● **ESTRATTO DELLA FONTE**
La Scortecata di Emma Dante

Lo cunto de li cunti, noto anche con il titolo di Pentamerone, è una raccolta di fiabe di Giambattista Basile, autore napoletano di epoca barocca, che all'interno di una cornice narrativa di cinque giornate, sull'esempio del Decamerone, collocò cinquanta fiabe, alcune tratte dalla tradizione popolare, ma tutte aventi come protagonisti, oltre ai consueti re e figli di re, personaggi plebei, chiassosi, volgari, tutta una varia umanità espressione della Napoli popolare. La vecchia scorticata, decima favola della prima giornata, narra di una vecchia che, con la sua voce melodiosa, riesce a ingannare un re e a trascorrere una notte d'amore con lui. Giunta l'alba però il re, accortosi dell'inganno, getta la vecchia dal balcone: rimasta appesa a un albero, la donna viene tramutata da una fata in una bellissima fanciulla, e così riuscirà a sposare il re.

Emma Dante si è ispirata a questa trama per costruire La scortecata, un atto unico coprodotto dal Teatro Biondo di Palermo e dal Festival di Spoleto, in collaborazione con Atto Unico-Compagnia Sud Costa Occidentale, che dopo il grande successo nazionale viene proposto al Piccolo Teatro di Catania dal 27 al 31 marzo. La regista palermitana, pur mantenendo nelle sue linee essenziali la trama della favola, l'ha tramutata in un gioco di specchi tra realtà drammatica e finzione del racconto che le due vecchie sorelle protagoniste si narrano, ipertrofizzando in tal modo l'originaria oralità della fiaba: la pièce, affidata a due attori en travesti, si apre su un palcoscenico spoglio, dove l'unica nota di colore è un piccolo castello che ricorda quello della Walt Disney, elemento favolistico e onirico a un tempo, con i due protagonisti che si succhiano ostinatamente il dito mignolo. Oralità infantile, primo stadio della sessualità, che diventa oralità della narrazione e oralità sessuale, nel senso di un amplesso tra la vecchia e il re che solo alla fine si svelerà come soltanto narrato, cardine del rapporto tra le due vecchissime sorelle, che tra baruffe, dispetti e insulti, talvolta anche triviali, trascorrono le loro inutili giornate fingendo e rifingendo sempre la stessa favola, per sfuggire alla miseria, alla noia, o forse soltanto alla vecchiaia.

● **INFORMAZIONI FORNITE**
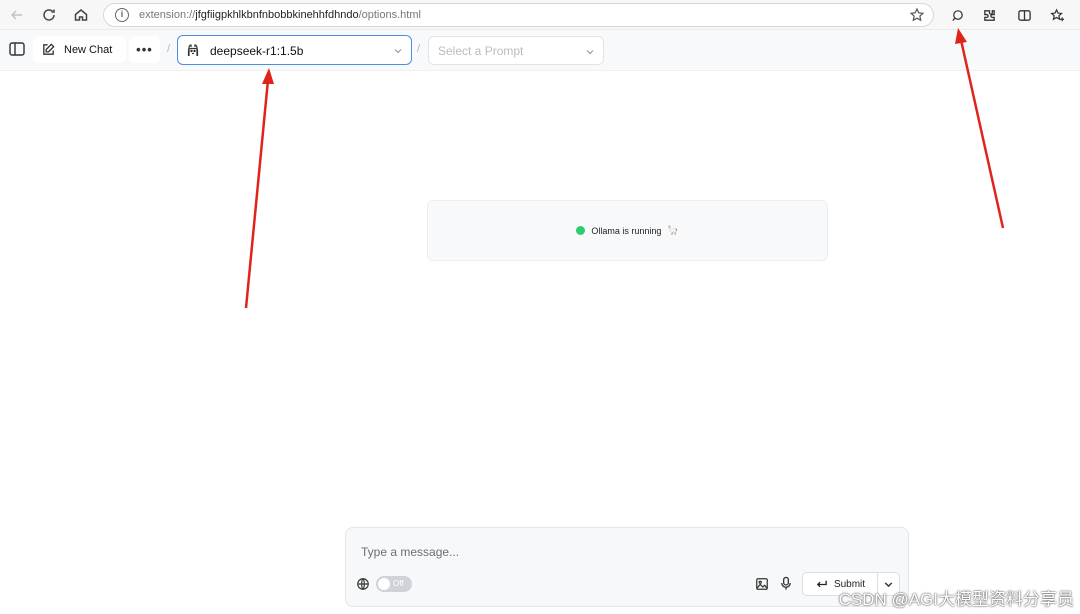 The width and height of the screenshot is (1080, 614). What do you see at coordinates (17, 15) in the screenshot?
I see `back-icon` at bounding box center [17, 15]. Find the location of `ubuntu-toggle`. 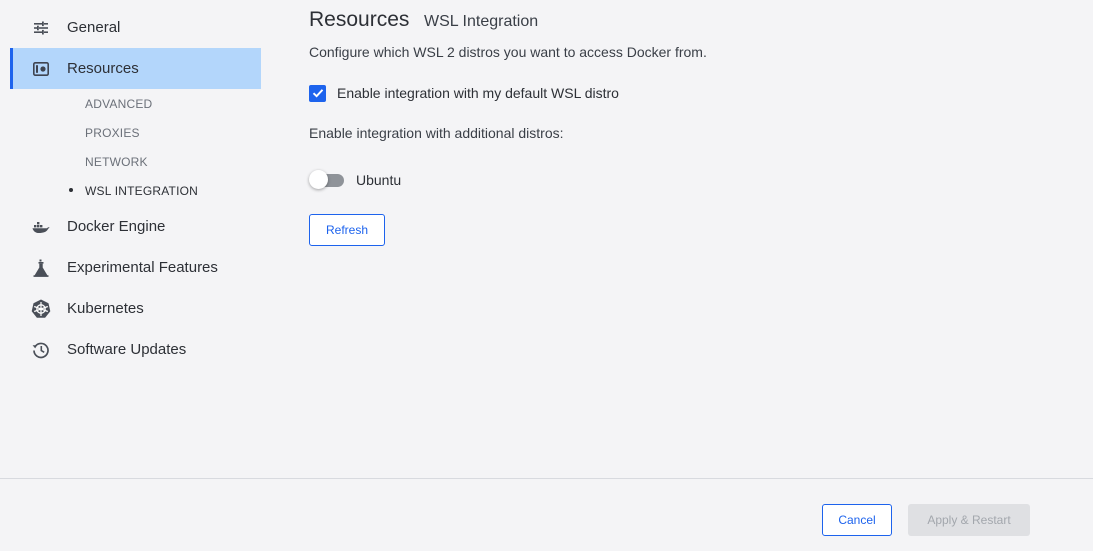

ubuntu-toggle is located at coordinates (327, 180).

● **LAVORO RICHIESTO**
Nell'estratto su La scortecata di Emma Dante, dove e in quali date viene proposto lo spettacolo dopo il successo nazionale?

● **RISULTATO DELL'ESERCIZIO**
Al Piccolo Teatro di Catania, dal 27 al 31 marzo.